TEXTO FUENTE:
------

Arte, muerte, sexualidad y abandono

Arquitecto y coleccionista de arte contemporáneo Gabriel Carvajal

Mientras más alejados de lo racional, más abiertas están las ventanas de las sensaciones. Más permeables nos hacemos; más despojados de preconceptos; más emociones nos invaden el alma y el espíritu.

Gabriel Carvajal Arquitecto y coleccionista de arte contemporáneo

Por distintas circunstancias y motivaciones, hace días que me dan vuelta en la cabeza conceptos como la muerte, el erotismo, el sexo… y cómo se conectan con el arte. Pareciera a simple vista que no hay una unión tan evidente, al menos con la muerte, pero basta escarbar ligeramente para ver que sí hay un nexo, un hilo conductor.

Y es la idea del abandono

La experiencia del abandono, no como orfandad, desamparo de parte de alguien o algo desde lo externo. Me refiero a la cesión de la mente, de lo cognitivo, a dejarse llevar por las sensaciones. Abandonarse al gozo. Desconectar lo mental y yacer en brazos de los sentidos.

La experiencia de la muerte -de la que al final nadie detenta certeza- tiene sí que ver concretamente con el alejamiento, el abandono del espíritu al cuerpo, la separación de lo inmaterial con lo tangible.

------

TAREA 1:
¿Qué cuatro conceptos aparecen en el título del texto?
TAREA 2:
¿Puedes resumir en una o dos oraciones el párrafo del texto que empieza con "La experiencia del abandono, no como orfandad"?
TAREA 3:
Copia literalmente el fragmento del texto que va desde "Gabriel Carvajal Arquitecto" hasta "con lo tangible.", ambos incluidos.
Para responder, apóyate solo en el texto.

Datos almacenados
------

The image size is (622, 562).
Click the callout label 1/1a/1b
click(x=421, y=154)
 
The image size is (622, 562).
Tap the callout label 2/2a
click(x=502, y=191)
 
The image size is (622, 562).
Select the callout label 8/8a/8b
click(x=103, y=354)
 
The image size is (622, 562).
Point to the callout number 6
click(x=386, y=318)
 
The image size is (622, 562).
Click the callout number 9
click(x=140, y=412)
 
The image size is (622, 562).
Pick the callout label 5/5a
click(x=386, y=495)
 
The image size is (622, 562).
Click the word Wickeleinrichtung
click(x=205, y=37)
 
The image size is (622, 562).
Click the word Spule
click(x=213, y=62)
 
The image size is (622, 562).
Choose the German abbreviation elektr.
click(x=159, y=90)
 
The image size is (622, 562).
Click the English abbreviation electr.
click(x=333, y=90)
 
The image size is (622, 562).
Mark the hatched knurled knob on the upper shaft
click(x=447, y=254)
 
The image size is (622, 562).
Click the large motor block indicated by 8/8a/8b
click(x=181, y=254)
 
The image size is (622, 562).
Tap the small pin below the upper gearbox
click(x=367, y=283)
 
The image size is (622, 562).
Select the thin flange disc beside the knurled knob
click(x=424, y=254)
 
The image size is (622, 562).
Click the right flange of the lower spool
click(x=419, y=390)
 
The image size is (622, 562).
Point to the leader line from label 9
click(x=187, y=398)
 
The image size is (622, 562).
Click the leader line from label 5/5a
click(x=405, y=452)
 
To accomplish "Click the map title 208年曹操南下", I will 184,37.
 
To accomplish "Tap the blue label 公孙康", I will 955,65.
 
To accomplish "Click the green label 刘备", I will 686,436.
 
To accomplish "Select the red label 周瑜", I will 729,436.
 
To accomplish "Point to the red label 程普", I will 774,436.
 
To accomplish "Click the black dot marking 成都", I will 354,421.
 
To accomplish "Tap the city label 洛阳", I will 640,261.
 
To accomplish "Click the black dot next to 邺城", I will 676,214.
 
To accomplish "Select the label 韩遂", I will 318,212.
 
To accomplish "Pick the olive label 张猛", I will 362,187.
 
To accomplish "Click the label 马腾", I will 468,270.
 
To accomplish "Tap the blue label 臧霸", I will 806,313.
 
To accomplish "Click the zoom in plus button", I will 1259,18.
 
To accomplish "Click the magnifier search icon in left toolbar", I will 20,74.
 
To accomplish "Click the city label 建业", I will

------

RESPUESTA 1:
Arte, muerte, sexualidad y abandono.

RESPUESTA 2:
El abandono no se entiende como orfandad ni como desamparo por parte de algo o alguien externo. Es la cesión de la mente y de lo cognitivo para dejarse llevar por las sensaciones, abandonarse al gozo y entregarse a los sentidos.

RESPUESTA 3:
Gabriel Carvajal Arquitecto y coleccionista de arte contemporáneo

Por distintas circunstancias y motivaciones, hace días que me dan vuelta en la cabeza conceptos como la muerte, el erotismo, el sexo… y cómo se conectan con el arte. Pareciera a simple vista que no hay una unión tan evidente, al menos con la muerte, pero basta escarbar ligeramente para ver que sí hay un nexo, un hilo conductor.

Y es la idea del abandono

La experiencia del abandono, no como orfandad, desamparo de parte de alguien o algo desde lo externo. Me refiero a la cesión de la mente, de lo cognitivo, a dejarse llevar por las sensaciones. Abandonarse al gozo. Desconectar lo mental y yacer en brazos de los sentidos.

La experiencia de la muerte -de la que al final nadie detenta certeza- tiene sí que ver concretamente con el alejamiento, el abandono del espíritu al cuerpo, la separación de lo inmaterial con lo tangible.